### TASK ITEM
Each line containing the string "computer" should be copied out of the entries.

### ENTRIES PROVIDED
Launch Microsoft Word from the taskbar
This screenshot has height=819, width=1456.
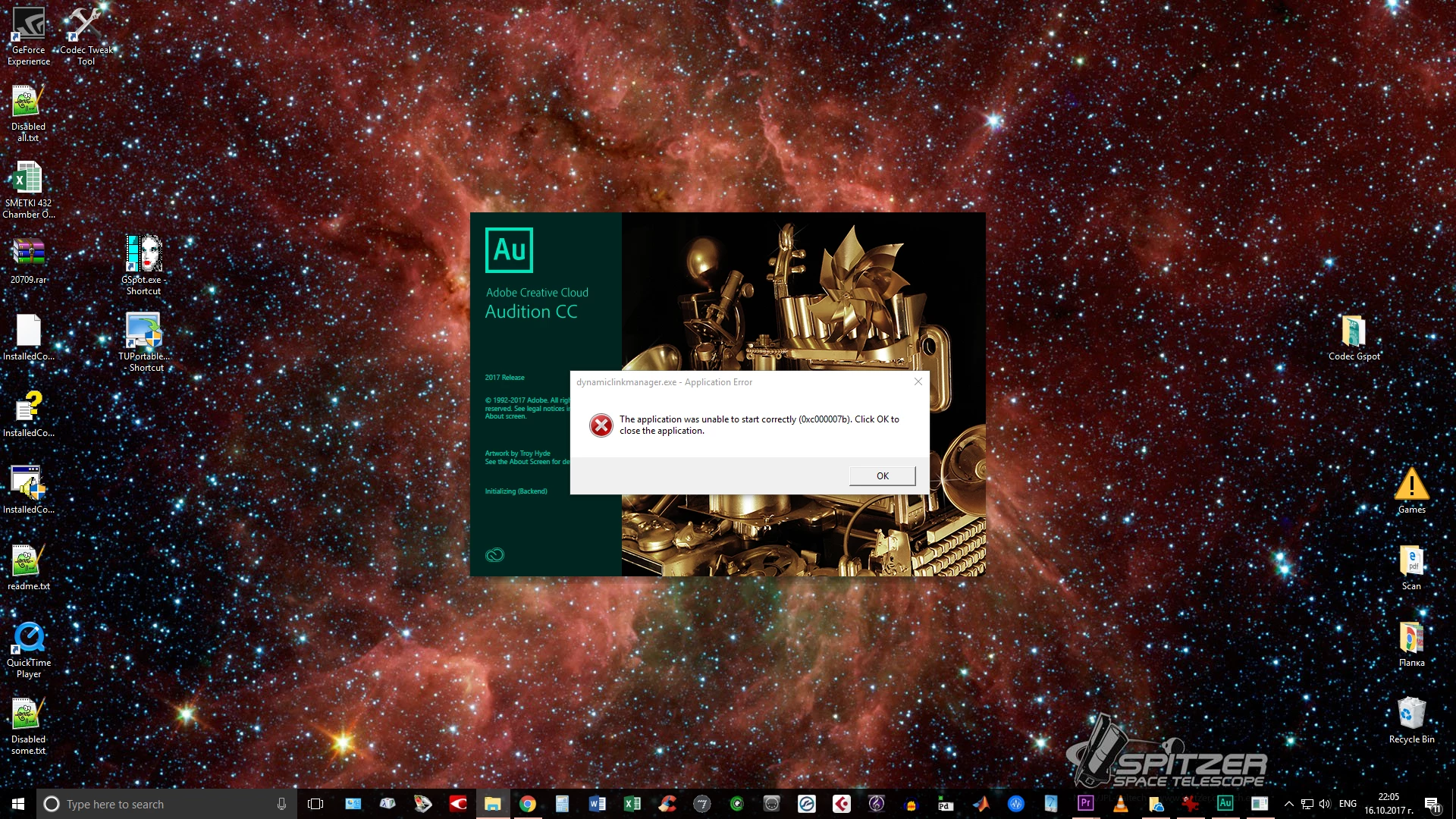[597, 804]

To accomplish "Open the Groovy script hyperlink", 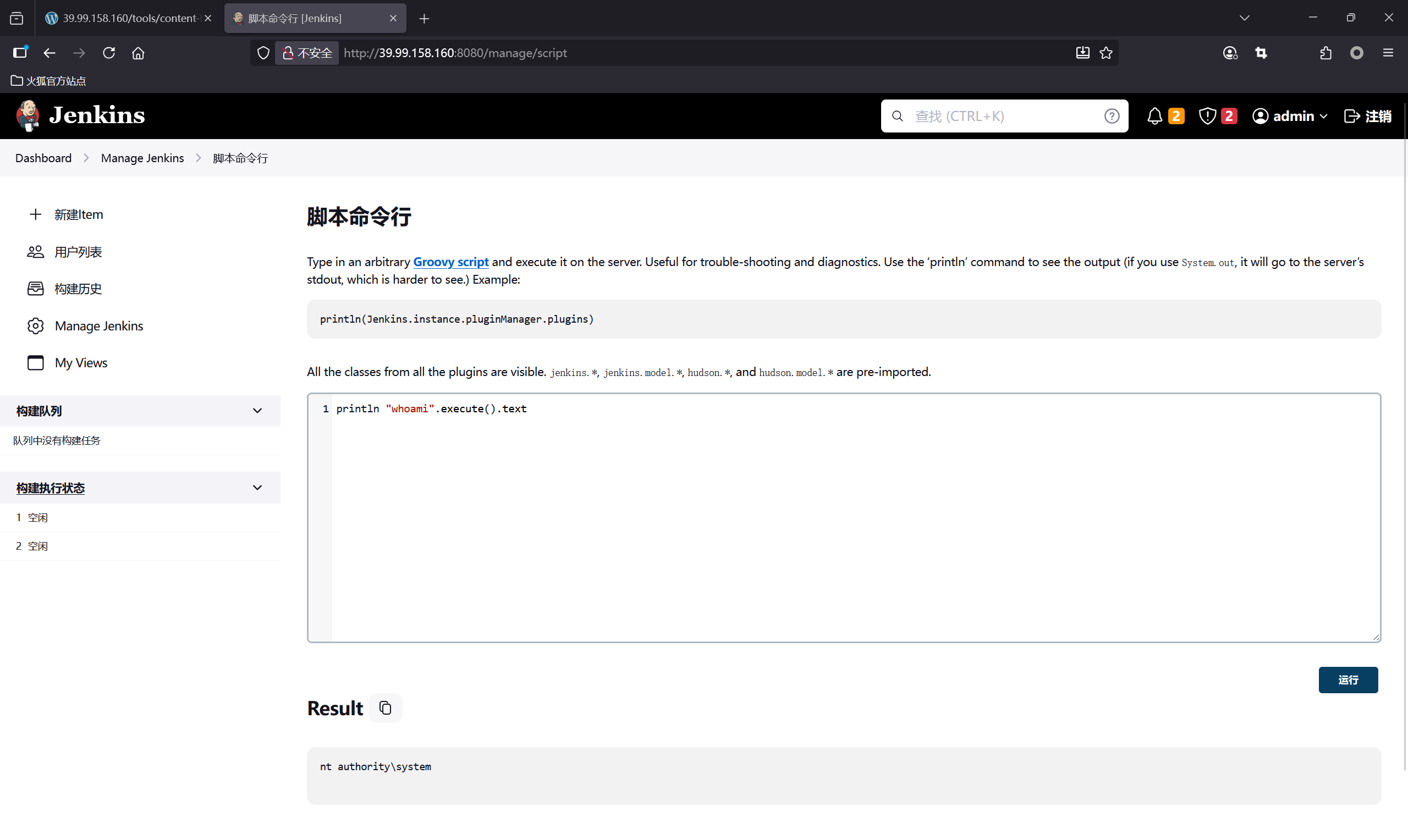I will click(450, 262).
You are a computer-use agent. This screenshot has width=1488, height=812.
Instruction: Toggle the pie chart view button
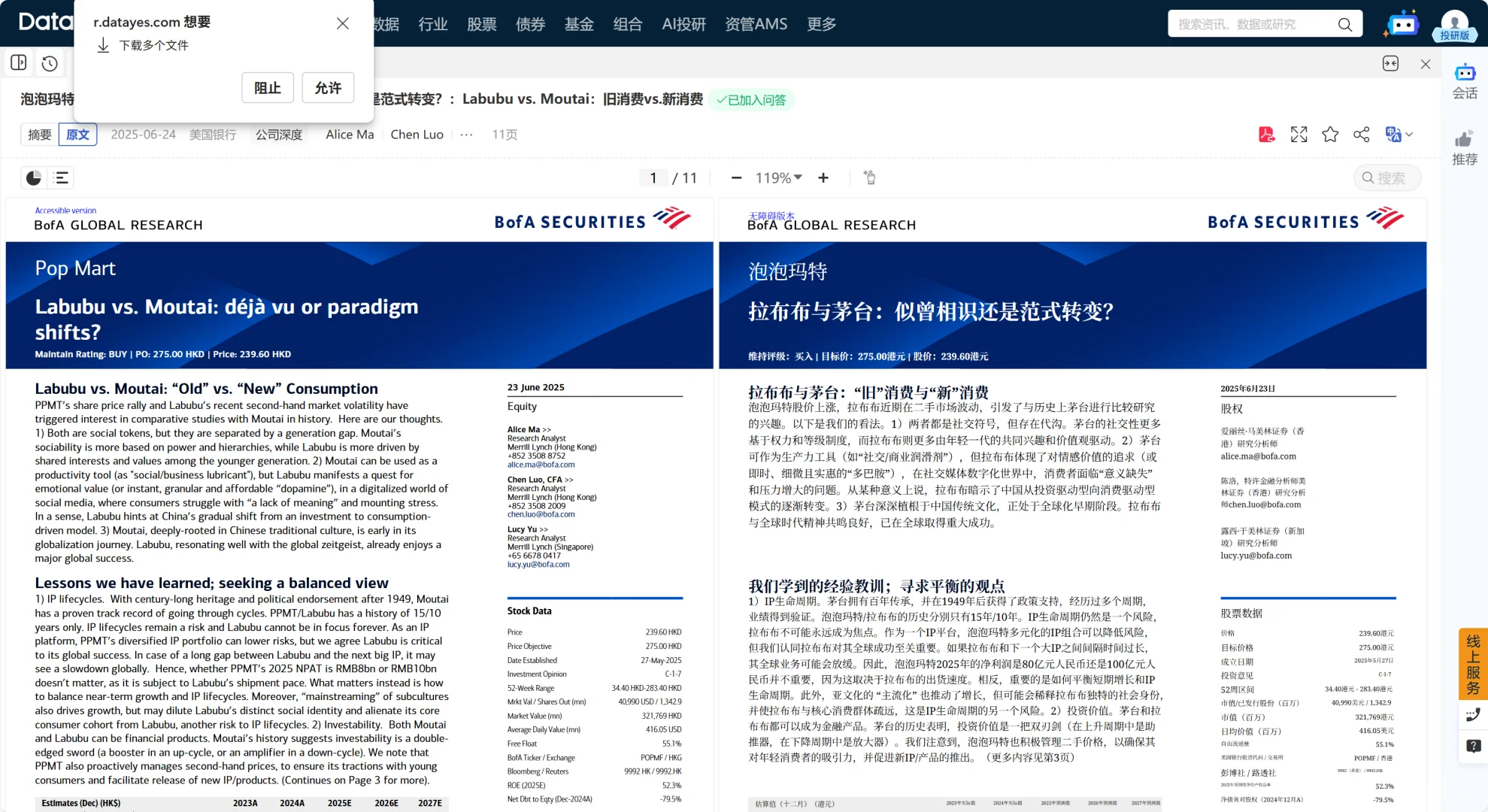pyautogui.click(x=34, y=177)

==

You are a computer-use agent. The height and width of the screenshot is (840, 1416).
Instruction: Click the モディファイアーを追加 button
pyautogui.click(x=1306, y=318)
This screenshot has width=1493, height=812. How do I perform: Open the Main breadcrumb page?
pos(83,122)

...

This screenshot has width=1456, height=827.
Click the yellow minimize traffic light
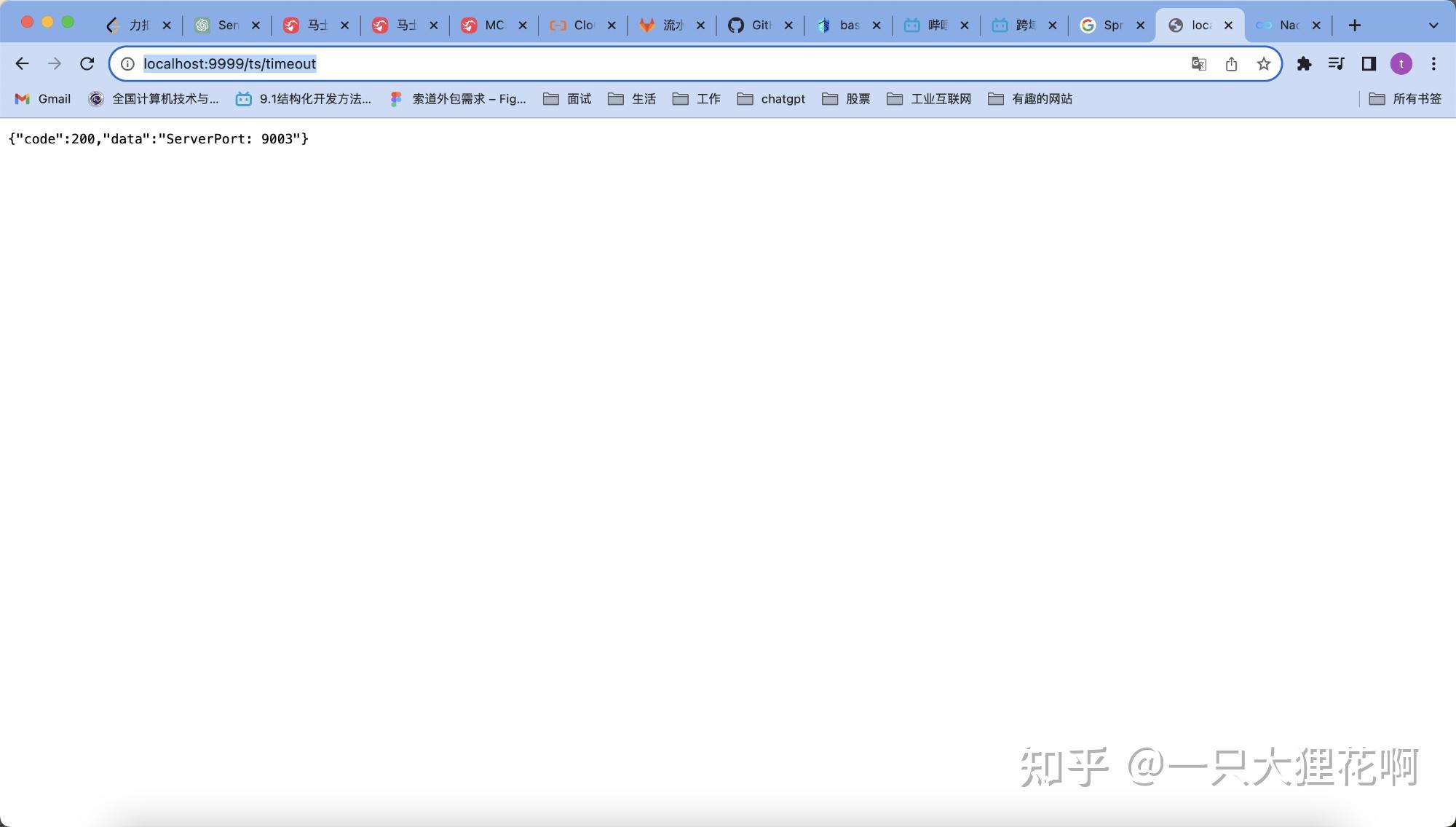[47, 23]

### TASK ANSWER
You are a computer-use agent. This screenshot has width=1488, height=812.
You are a computer-use agent. The height and width of the screenshot is (840, 1416).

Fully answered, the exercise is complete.